What needs to be done
Copy out the lines of the material that include the string "agent".

Extracted entries
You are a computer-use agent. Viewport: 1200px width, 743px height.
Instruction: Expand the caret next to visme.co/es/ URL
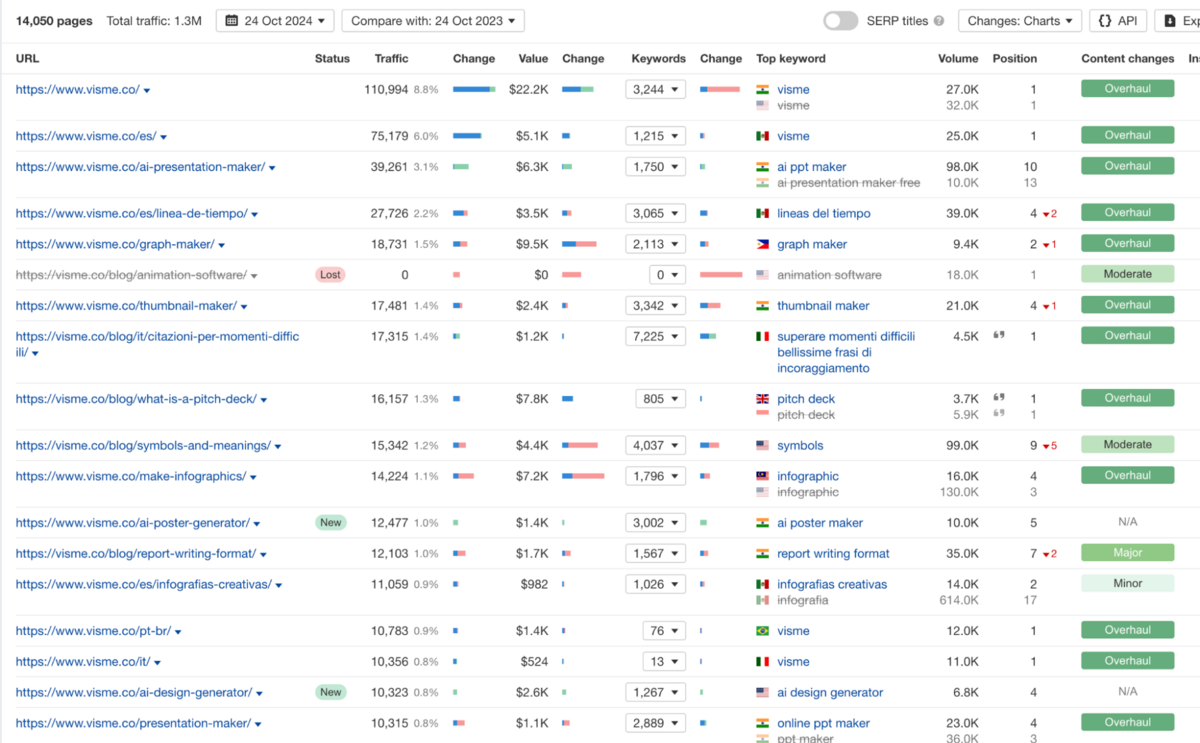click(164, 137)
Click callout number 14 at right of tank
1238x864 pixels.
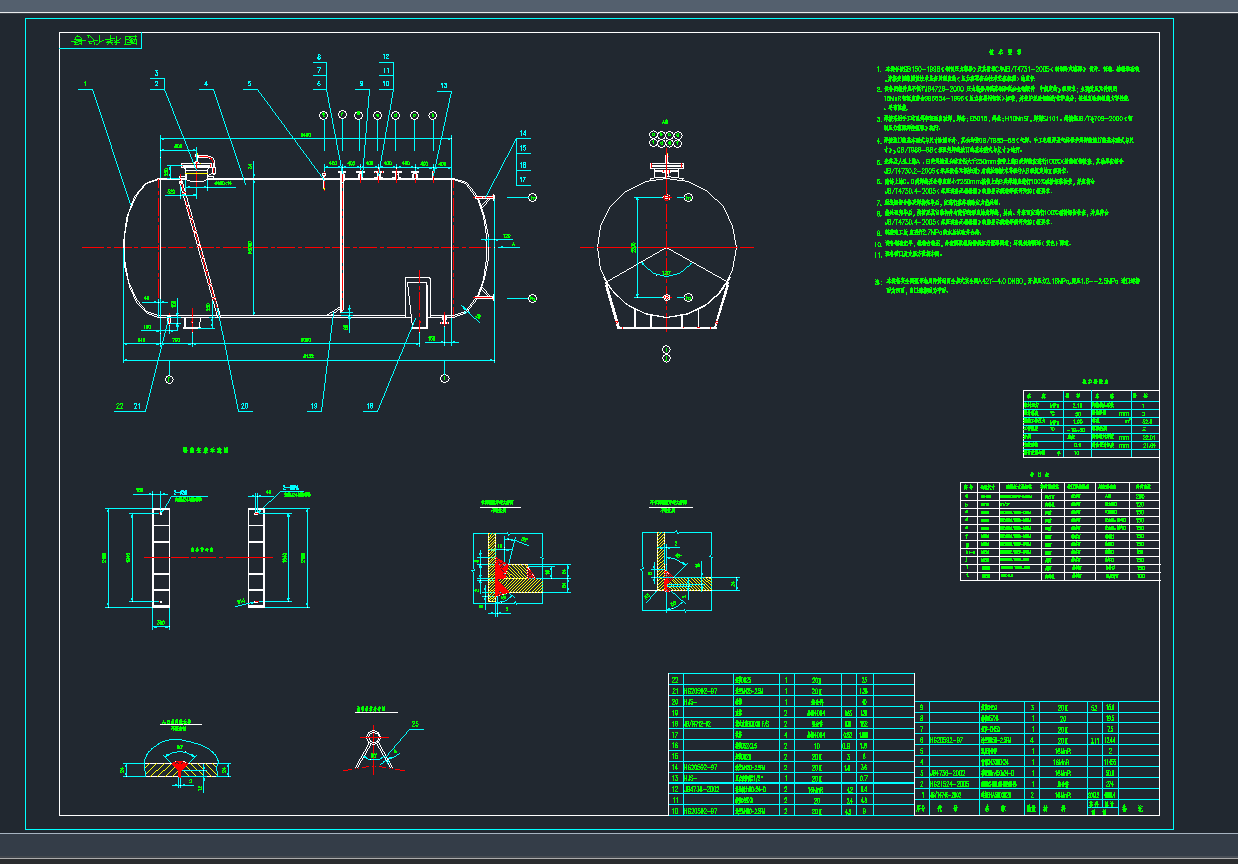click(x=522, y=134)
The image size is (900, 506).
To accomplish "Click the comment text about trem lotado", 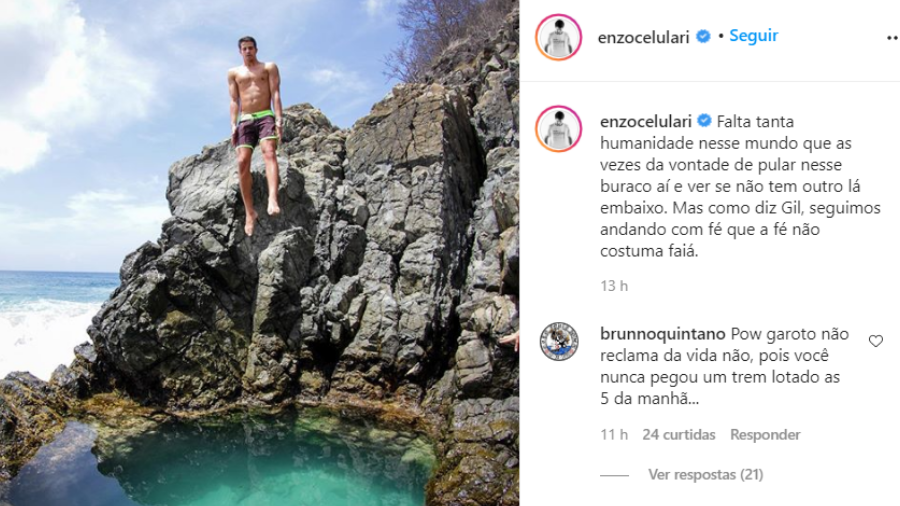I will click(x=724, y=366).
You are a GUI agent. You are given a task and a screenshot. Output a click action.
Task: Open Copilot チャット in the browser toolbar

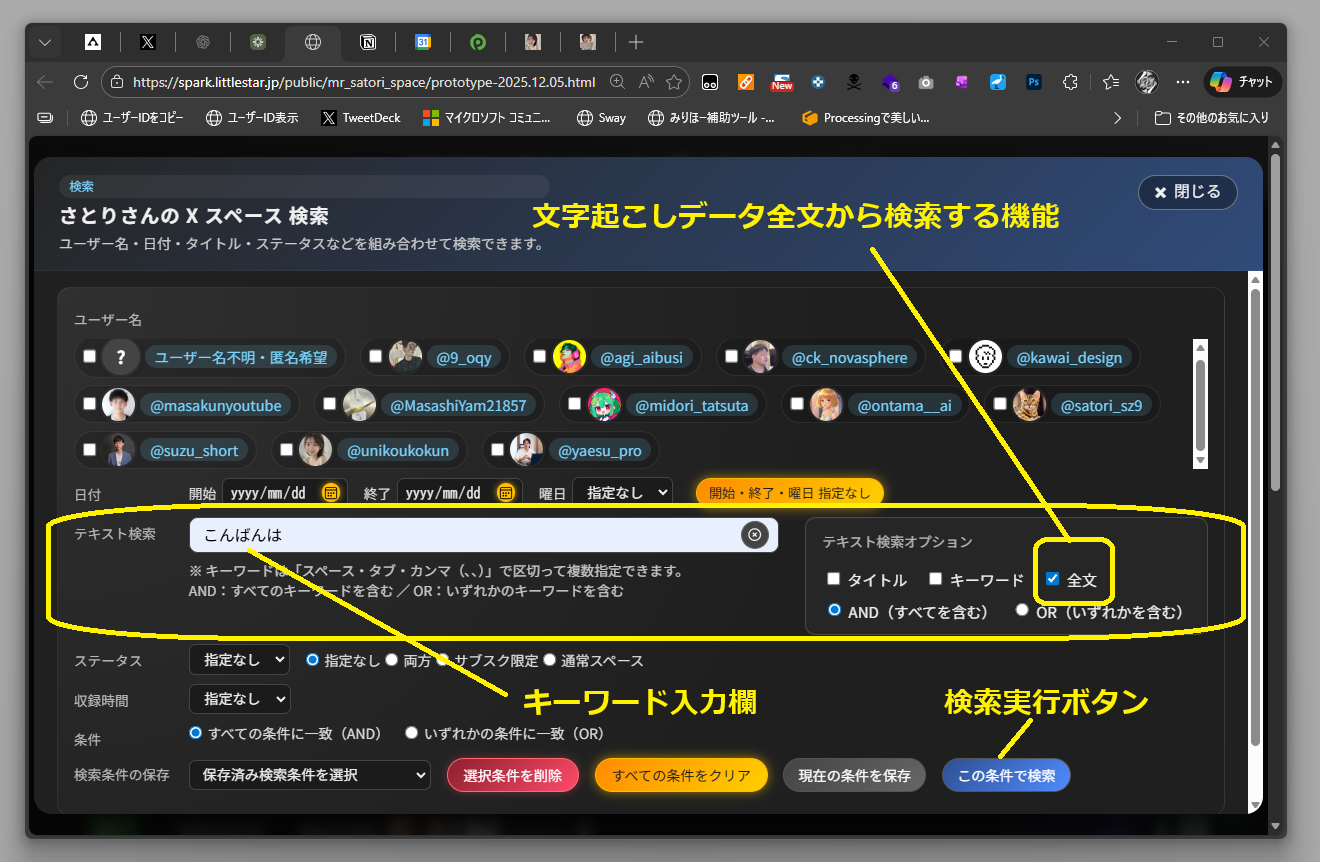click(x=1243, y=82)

Answer space
You are a computer-use agent. Viewport: 1200px width, 743px height.
You are a GUI agent. You are given a task and a screenshot. Output a click action.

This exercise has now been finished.